# Building a shed



## Dal3D (Jul 13, 2014)

After many recommendations I plumped for an 8'x6' Tiger shed when they had their latest discounts going.

I thought I'd share some pictures and my experiences for those (like me) that had never made up a shed from flat pack. I'll add links to things for reference too in case it helps some people wanting to do the same.

Went for this shed:










https://www.tigersheds.com/product/tiger-shiplap-apex-shed/?option=428

The great thing with these tiger sheds is that they're tongue and groove all round including the floor rather than some rot prone MDF or similar.

I ordered a left hand door option and the glass kit (rather than plastic windows). There's lots of other extras you can add if you need - including an installation team building it for you. The email communications with Kristian at Tiger sheds couldn't have been better - answering some of the daft questions I had including delivery timings.

Where it was going to go was a bit uneven so to ensure a level base I ordered some adjustable decking / flooring cradles.










https://www.amazon.co.uk/gp/product/B06XGG3PZQ/

I then made up some 50x50 kiln dried and treated timber into a framework to suit the Tiger floor. Who knew 2400mm timber would fit in my little daily chugger Fiesta?










Mmmm, power tools,




























Then leveled it up with the cradles underneath. This also helps any running water pass underneath it as the right side is a bit higher than the left.










Doing this I could level it up without the floor down - something which would have been very tricky with just the floor. Level floor = a door that opens and closes and a properly square construction.

Then the floor went on.










The underside of the floor is recommended to paint to maximise protection.
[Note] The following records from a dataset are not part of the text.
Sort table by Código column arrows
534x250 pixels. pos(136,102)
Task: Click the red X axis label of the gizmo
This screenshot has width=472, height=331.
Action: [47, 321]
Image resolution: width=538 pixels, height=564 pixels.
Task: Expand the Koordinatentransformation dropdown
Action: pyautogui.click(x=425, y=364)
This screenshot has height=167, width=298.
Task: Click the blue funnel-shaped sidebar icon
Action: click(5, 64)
I pre-painted all the other panels before assembling it to make sure I got everywhere. (then went over again when it was assembled)

I used Cuprinol Ducksback - Harvest Brown which went on well.










https://www.amazon.co.uk/dp/B003612EA4/

Then put on a side and gable end. All the screws and coachbolts are supplied by Tiger. I only put a few nails in to hold it together to start with in case I had to re-align something later.










Then another side and the front,










Then the two halves of the roof goes on.










They're nailed together from the inside and then nailed on to the gable ends.










Then knowing the roof was aligned correctly and the door was fine I put the rest of the nails through the floor, ends, side and roof to make sure it was nice and secure.

Next was laying on the roof felt. Each side then the over-cap. All secured with clout nails.



















Then the barge boards went on - trapping the ends of the felt which I trimmed to suit along with the corner pieces to finish it off.










The wife had already started going around the whole thing with another coat of Ducksback whilst I was assembling so by the time I started the glazing, she'd nearly finished - she also did all the fiddly bits which wind me up no end,










The only problem I had was that one of the uprights by the windows was a few mm too far one way, so one pane didn't fit. So I had to chisel it a bit wider before fitting the glass (tempered). So check that before putting it together as moving it before it's together would have been far simplier.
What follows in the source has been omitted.